> Your goal:
Return the following data exactly, with all pictures left out.

● ● ● ● ● ● ●

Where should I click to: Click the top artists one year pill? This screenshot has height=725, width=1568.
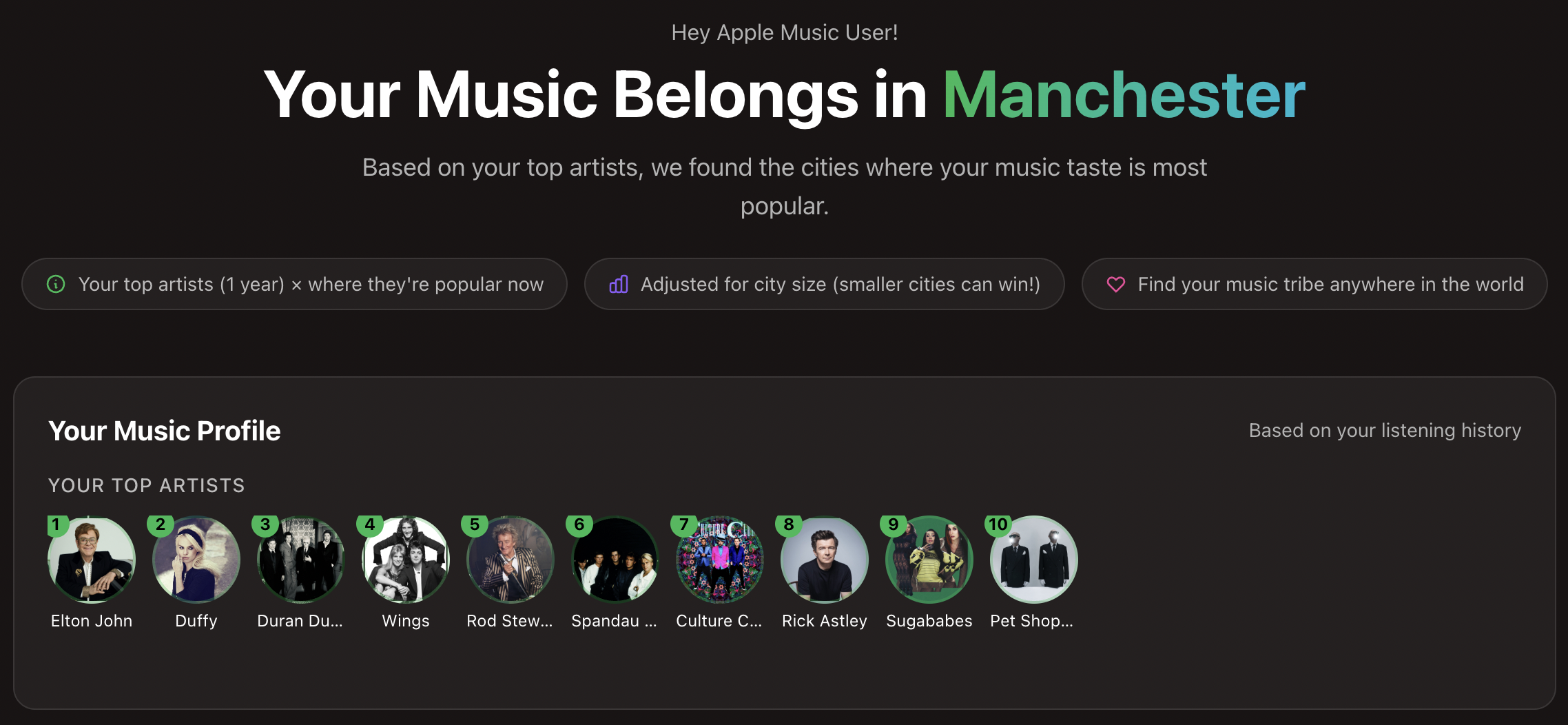pyautogui.click(x=294, y=284)
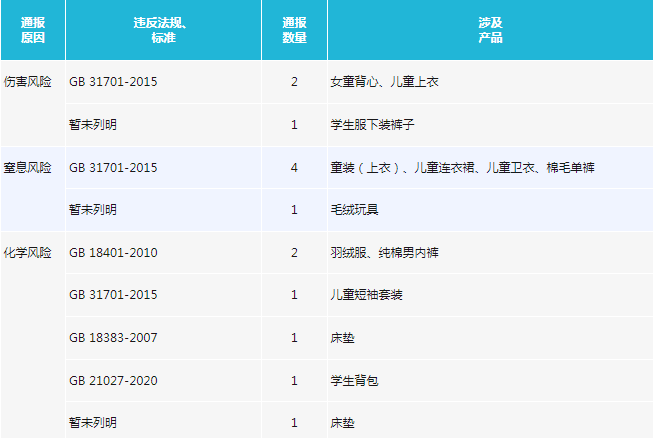653x438 pixels.
Task: Select 暂未列明 in the 毛绒玩具 row
Action: click(92, 210)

● ● ● ● ● ● ●

> Written answer:
Where should I click to: Click the top artists one year pill? This screenshot has height=725, width=1568.
pyautogui.click(x=294, y=284)
653x438 pixels.
Task: Select 暂未列明 in the 毛绒玩具 row
Action: click(92, 210)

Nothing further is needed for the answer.